* Problems and tasks:
• a. Translate this sentence from the sponsor credit passage into Spanish: "Hereinafter, the processing procedure performed by the sponsor credit segment identifying device 10 will be described."
• b. Reproduce the sponsor credit passage from "In step S101, the" to "signal for learning.", swapping "learning data generating unit" for "training data generation unit".

* Document:
==========

The parameter storage unit 123 stores parameters for an identifier which identifies the presence/absence of a sponsor credit in a speech signal. The identifier is a model which has learned associations between a plurality of speech signals (the “speech segments” in the following) extracted from a speech signal for learning and the presence/absence of a sponsor credit.

Hereinafter, the processing procedure performed by the sponsor credit segment identifying device 10 will be described. FIG. 3 is a flowchart for illustrating an example of the processing procedure for learning processing according to the first embodiment.

In step S101, the learning data generating unit 11 extracts a positive example speech segment (a part of a speech signal for learning presumed to include a sponsor credit (a partial speech signal)) from the speech signal for learning.

==========

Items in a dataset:
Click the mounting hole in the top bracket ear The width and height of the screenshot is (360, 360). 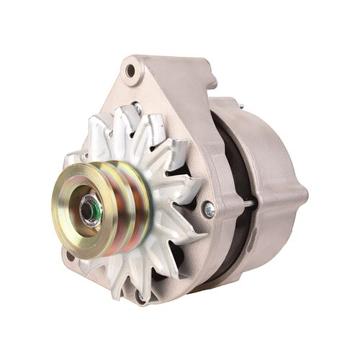pyautogui.click(x=130, y=71)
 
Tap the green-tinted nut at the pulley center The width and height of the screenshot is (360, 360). pyautogui.click(x=90, y=210)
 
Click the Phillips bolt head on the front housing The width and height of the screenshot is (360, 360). pyautogui.click(x=210, y=209)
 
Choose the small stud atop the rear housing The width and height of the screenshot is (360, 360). pyautogui.click(x=241, y=106)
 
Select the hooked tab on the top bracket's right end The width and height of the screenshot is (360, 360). pyautogui.click(x=209, y=72)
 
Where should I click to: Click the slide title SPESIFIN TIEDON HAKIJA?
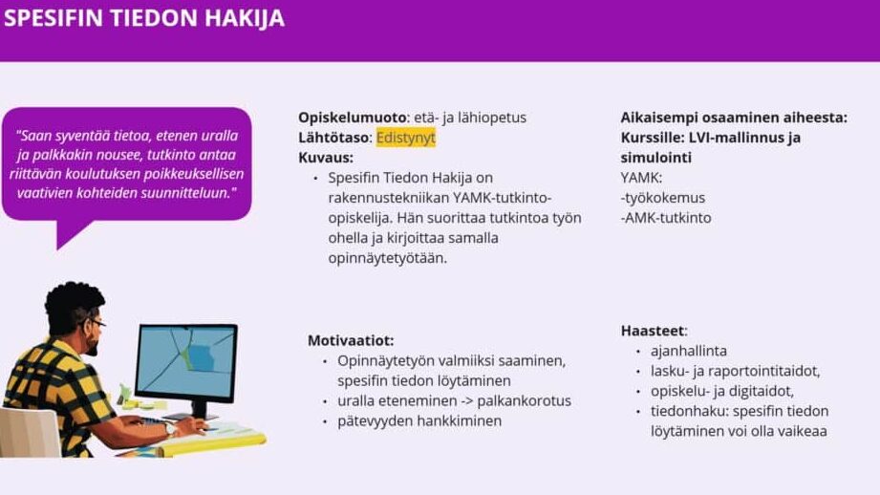coord(144,18)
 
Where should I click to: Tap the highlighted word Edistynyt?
coord(406,138)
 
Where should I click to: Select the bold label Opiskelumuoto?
coord(353,118)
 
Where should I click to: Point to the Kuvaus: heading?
coord(326,157)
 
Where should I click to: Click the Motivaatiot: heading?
coord(351,340)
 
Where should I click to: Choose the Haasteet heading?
coord(653,331)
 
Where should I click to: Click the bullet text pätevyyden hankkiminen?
coord(419,420)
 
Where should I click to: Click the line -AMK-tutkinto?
coord(666,218)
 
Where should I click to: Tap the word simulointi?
coord(655,158)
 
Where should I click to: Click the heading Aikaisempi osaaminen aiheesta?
coord(734,118)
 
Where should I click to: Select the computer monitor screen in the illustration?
coord(185,361)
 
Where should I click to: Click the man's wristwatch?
coord(170,429)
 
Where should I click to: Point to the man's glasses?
coord(95,322)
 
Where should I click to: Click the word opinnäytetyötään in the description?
coord(387,258)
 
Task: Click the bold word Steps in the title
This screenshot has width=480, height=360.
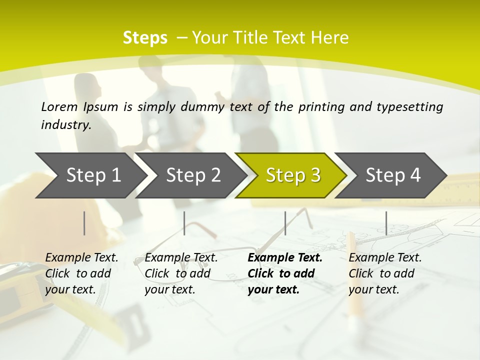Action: click(145, 38)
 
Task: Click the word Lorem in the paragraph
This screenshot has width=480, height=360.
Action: click(60, 106)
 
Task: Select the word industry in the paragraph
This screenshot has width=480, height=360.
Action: click(66, 125)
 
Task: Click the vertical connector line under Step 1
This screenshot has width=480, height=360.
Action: click(84, 223)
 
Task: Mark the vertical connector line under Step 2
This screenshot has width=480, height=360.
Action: click(184, 223)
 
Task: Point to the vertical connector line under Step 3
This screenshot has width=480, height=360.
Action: click(285, 223)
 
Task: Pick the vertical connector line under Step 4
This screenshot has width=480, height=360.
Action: click(386, 223)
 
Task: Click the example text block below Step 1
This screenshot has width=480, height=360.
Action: click(82, 274)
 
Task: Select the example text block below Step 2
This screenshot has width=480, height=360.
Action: click(181, 274)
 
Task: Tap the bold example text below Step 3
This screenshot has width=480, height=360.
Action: click(284, 274)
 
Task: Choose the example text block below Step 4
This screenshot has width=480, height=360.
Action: click(385, 274)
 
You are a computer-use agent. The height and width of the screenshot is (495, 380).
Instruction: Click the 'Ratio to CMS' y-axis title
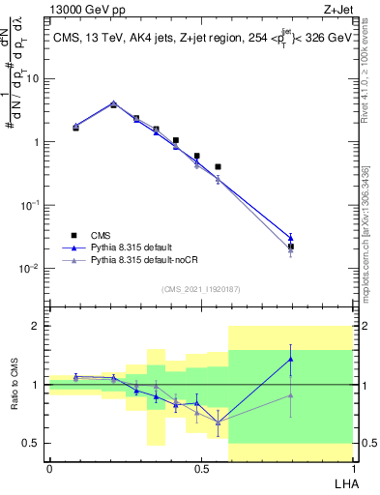pos(14,384)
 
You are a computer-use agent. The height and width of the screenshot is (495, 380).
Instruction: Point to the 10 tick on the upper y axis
pos(34,79)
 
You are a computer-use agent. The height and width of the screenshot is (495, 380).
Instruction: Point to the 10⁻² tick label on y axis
pos(30,268)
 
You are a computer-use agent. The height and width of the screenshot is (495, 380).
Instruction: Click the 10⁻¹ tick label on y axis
pos(30,205)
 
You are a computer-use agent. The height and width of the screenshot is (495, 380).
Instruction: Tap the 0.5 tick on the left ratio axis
pos(35,444)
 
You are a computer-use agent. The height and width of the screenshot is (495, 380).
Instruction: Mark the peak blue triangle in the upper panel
pos(113,103)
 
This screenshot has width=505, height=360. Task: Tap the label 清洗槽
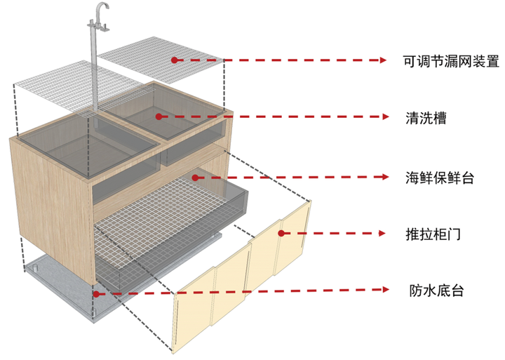(426, 117)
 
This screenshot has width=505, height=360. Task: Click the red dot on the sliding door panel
(281, 233)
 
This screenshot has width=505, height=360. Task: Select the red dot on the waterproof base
(97, 293)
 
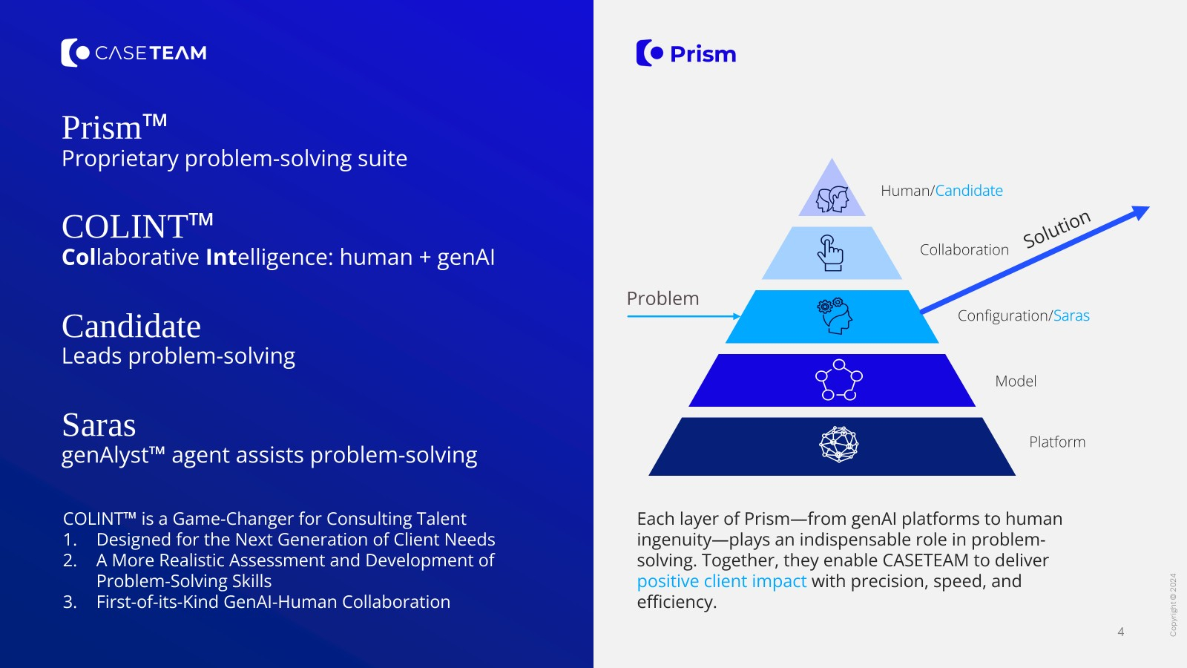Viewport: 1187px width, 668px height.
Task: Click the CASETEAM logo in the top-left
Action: pyautogui.click(x=134, y=53)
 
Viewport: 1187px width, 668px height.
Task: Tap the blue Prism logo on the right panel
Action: pyautogui.click(x=686, y=53)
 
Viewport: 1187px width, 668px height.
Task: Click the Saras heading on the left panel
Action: pyautogui.click(x=99, y=425)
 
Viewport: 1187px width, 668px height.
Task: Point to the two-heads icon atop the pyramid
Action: pyautogui.click(x=832, y=199)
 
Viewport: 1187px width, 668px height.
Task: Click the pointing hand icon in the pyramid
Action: pyautogui.click(x=831, y=253)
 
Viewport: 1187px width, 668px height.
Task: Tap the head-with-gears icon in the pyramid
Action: pyautogui.click(x=835, y=316)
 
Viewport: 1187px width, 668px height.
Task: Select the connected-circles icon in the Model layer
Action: pyautogui.click(x=838, y=380)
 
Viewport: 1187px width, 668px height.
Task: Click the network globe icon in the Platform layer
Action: pyautogui.click(x=838, y=445)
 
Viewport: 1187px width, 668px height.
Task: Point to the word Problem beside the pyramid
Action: pyautogui.click(x=662, y=298)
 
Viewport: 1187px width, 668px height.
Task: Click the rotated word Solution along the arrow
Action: pyautogui.click(x=1056, y=229)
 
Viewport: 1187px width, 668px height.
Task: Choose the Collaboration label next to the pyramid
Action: pyautogui.click(x=964, y=250)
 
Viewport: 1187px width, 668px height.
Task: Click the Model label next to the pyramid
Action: pyautogui.click(x=1015, y=382)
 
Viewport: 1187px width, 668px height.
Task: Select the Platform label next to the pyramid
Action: pyautogui.click(x=1056, y=442)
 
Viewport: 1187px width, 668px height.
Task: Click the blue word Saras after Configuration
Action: pyautogui.click(x=1071, y=316)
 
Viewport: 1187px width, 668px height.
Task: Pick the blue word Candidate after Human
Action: pyautogui.click(x=969, y=191)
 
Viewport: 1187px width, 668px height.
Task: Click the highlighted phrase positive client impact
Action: pyautogui.click(x=721, y=581)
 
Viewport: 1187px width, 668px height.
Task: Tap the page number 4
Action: pyautogui.click(x=1120, y=632)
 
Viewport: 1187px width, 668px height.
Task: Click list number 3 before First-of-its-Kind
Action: pyautogui.click(x=70, y=602)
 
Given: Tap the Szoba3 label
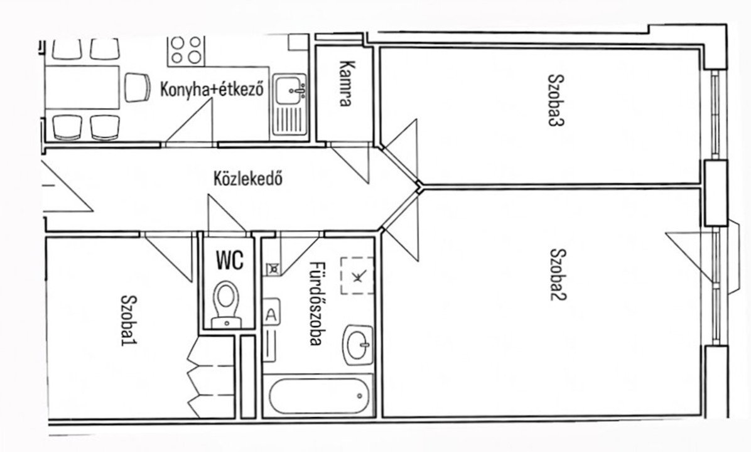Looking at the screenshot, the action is pyautogui.click(x=556, y=100).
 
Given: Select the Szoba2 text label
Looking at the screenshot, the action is pyautogui.click(x=558, y=274).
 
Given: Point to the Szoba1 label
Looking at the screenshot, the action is pyautogui.click(x=128, y=320).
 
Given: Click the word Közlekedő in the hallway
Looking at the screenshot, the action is pyautogui.click(x=247, y=178).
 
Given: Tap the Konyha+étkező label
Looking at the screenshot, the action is pyautogui.click(x=212, y=90).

==========

* Solutions to the tasks:
• a. A continuación, se describirá el procedimiento de procesamiento realizado por el dispositivo de identificación de segmentos de créditos de patrocinio 10.

• b.
In step S101, the training data generation unit 11 extracts a positive example speech segment (a part of a speech signal for learning presumed to include a sponsor credit (a partial speech signal)) from the speech signal for learning.